WHAT NEEDS TO BE DONE: In the listing, copy the part that opens with the line containing "racing welfare (401, 1700)" and runs through the end of the listing. Swap "fuel grant" for "heating grant", change nothing else, and leave out the pictures.

══ PROVIDED MATERIAL

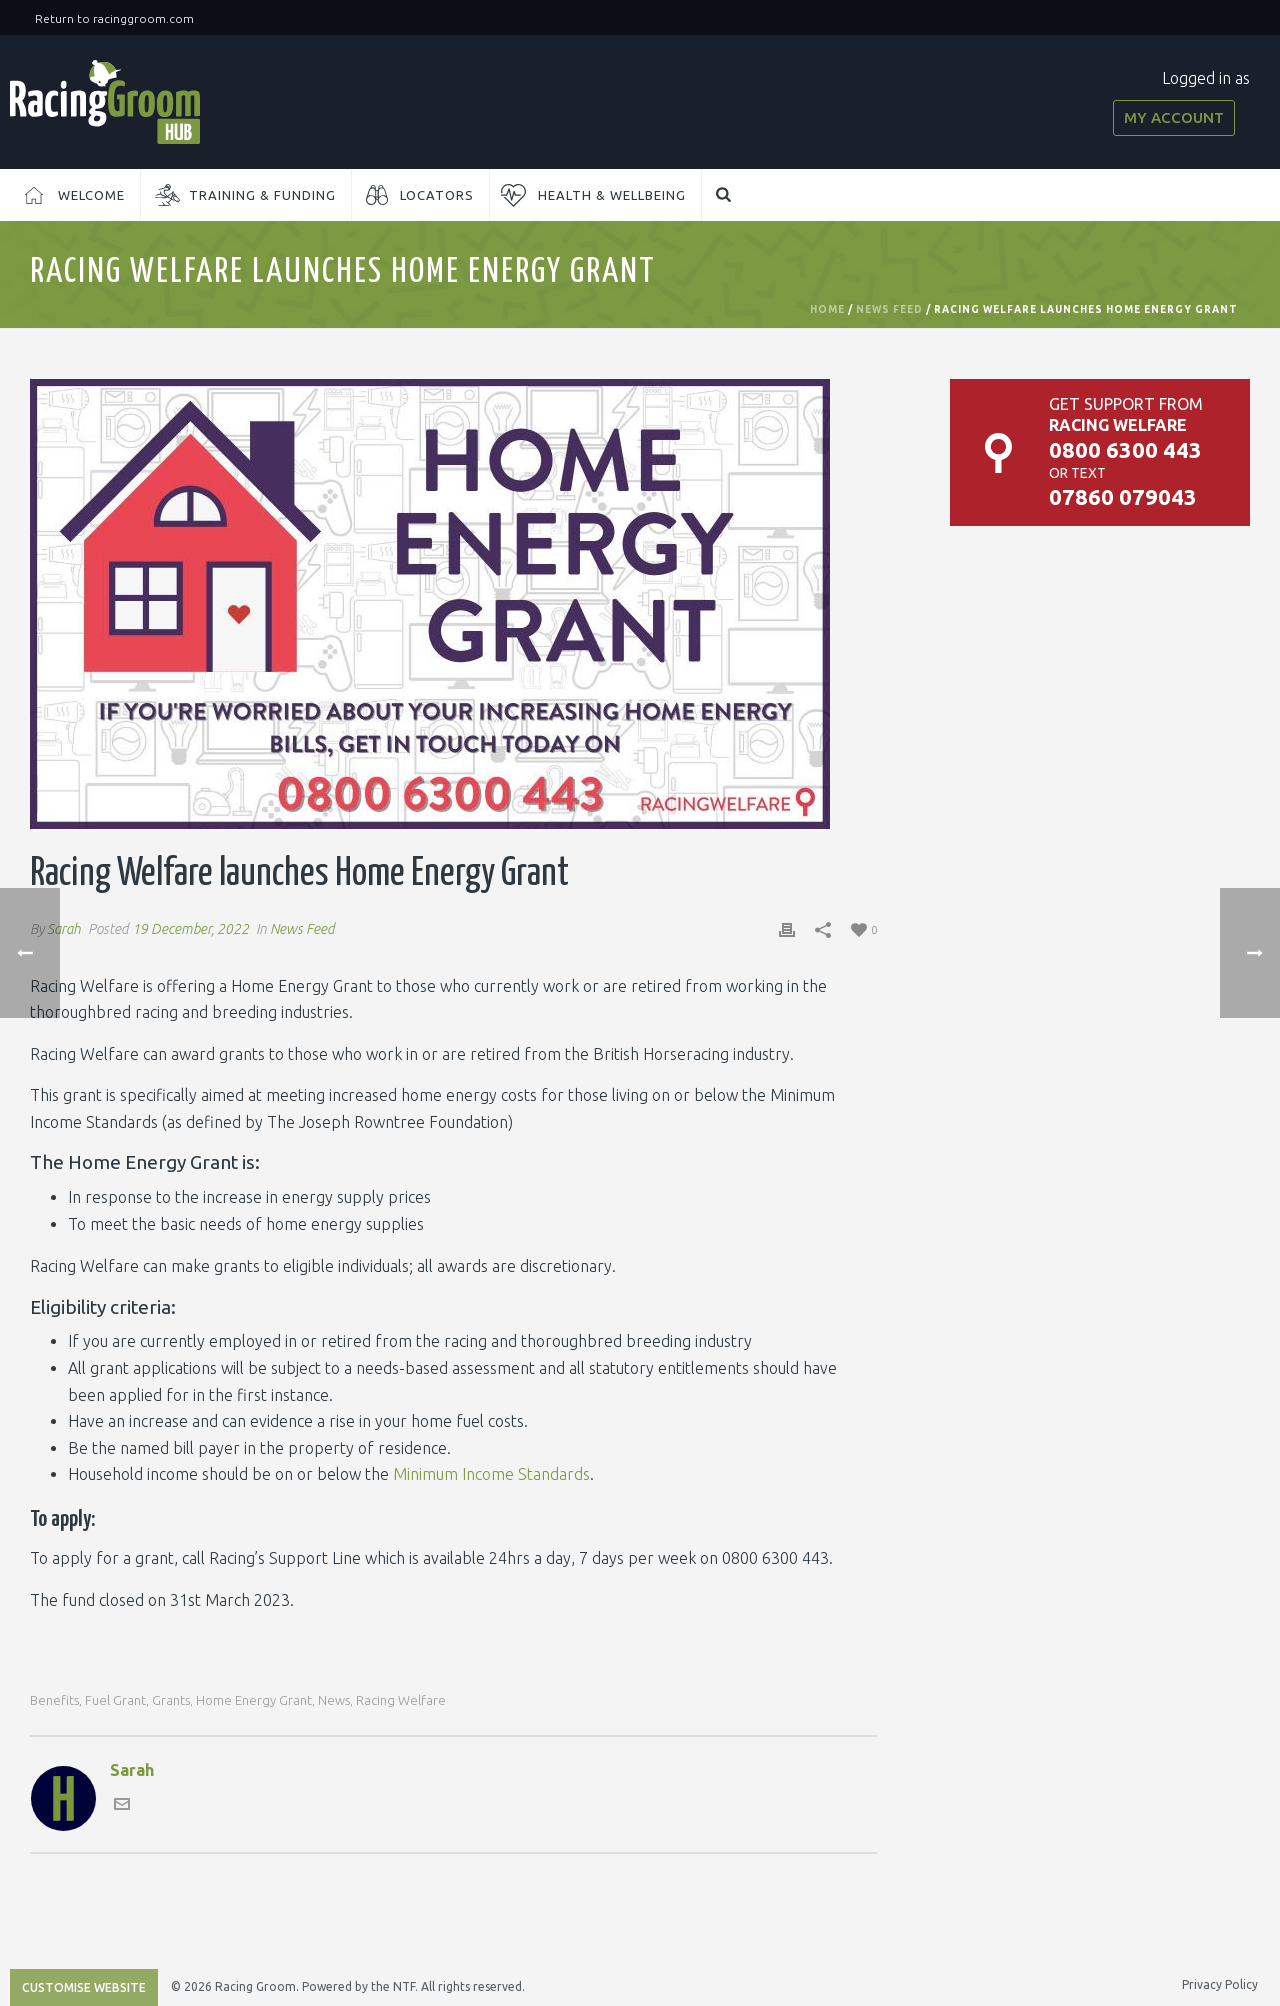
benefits (54, 1700)
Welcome (91, 195)
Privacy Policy (1220, 1984)
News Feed (889, 309)
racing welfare (401, 1700)
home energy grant (254, 1700)
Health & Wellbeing (612, 195)
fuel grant (115, 1700)
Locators (437, 195)
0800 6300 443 (1125, 449)
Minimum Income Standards (491, 1474)
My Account (1174, 117)
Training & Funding (262, 195)
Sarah (64, 929)
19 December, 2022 (190, 929)
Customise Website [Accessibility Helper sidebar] (84, 1987)
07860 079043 (1123, 496)
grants (171, 1700)
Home (827, 309)
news (334, 1700)
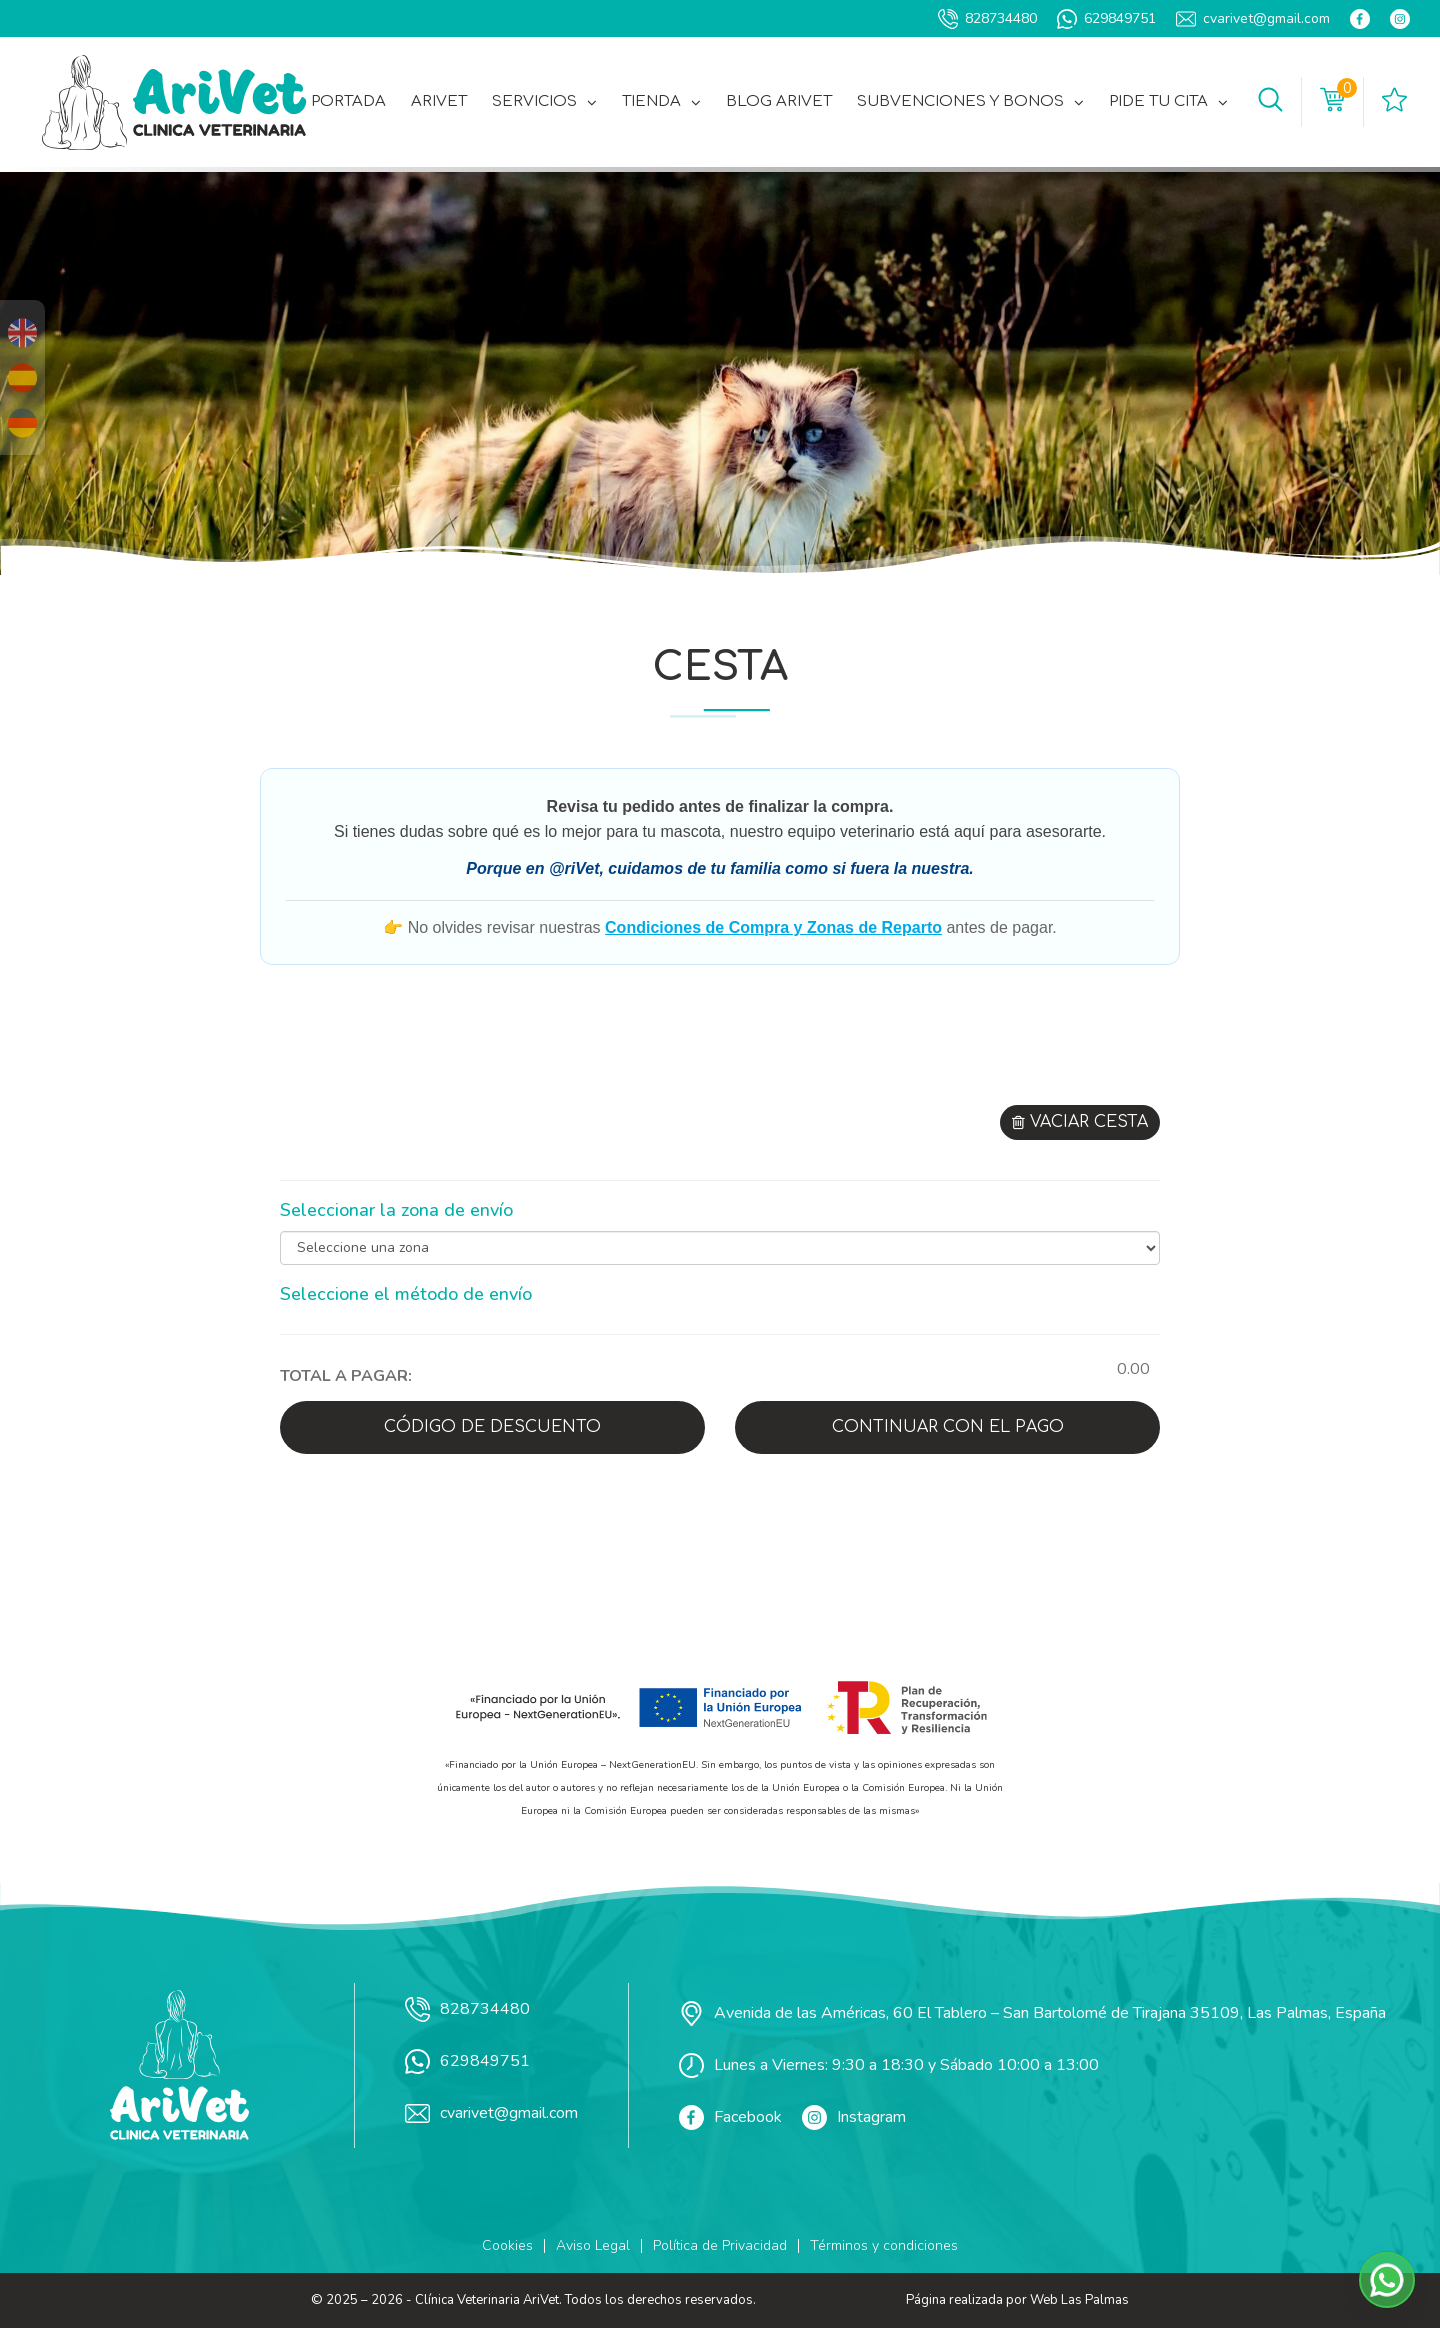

════

RESPONSE TO THE TASK:
racing welfare (401, 1700)
home energy grant (254, 1700)
Health & Wellbeing (612, 195)
heating grant (115, 1700)
Locators (437, 195)
0800 6300 443 (1125, 449)
Minimum Income Standards (491, 1474)
My Account (1174, 117)
Training & Funding (262, 195)
Sarah (64, 929)
19 December, 2022 (190, 929)
Customise Website [Accessibility Helper sidebar] (84, 1987)
07860 079043 (1123, 496)
grants (171, 1700)
Home (827, 309)
news (334, 1700)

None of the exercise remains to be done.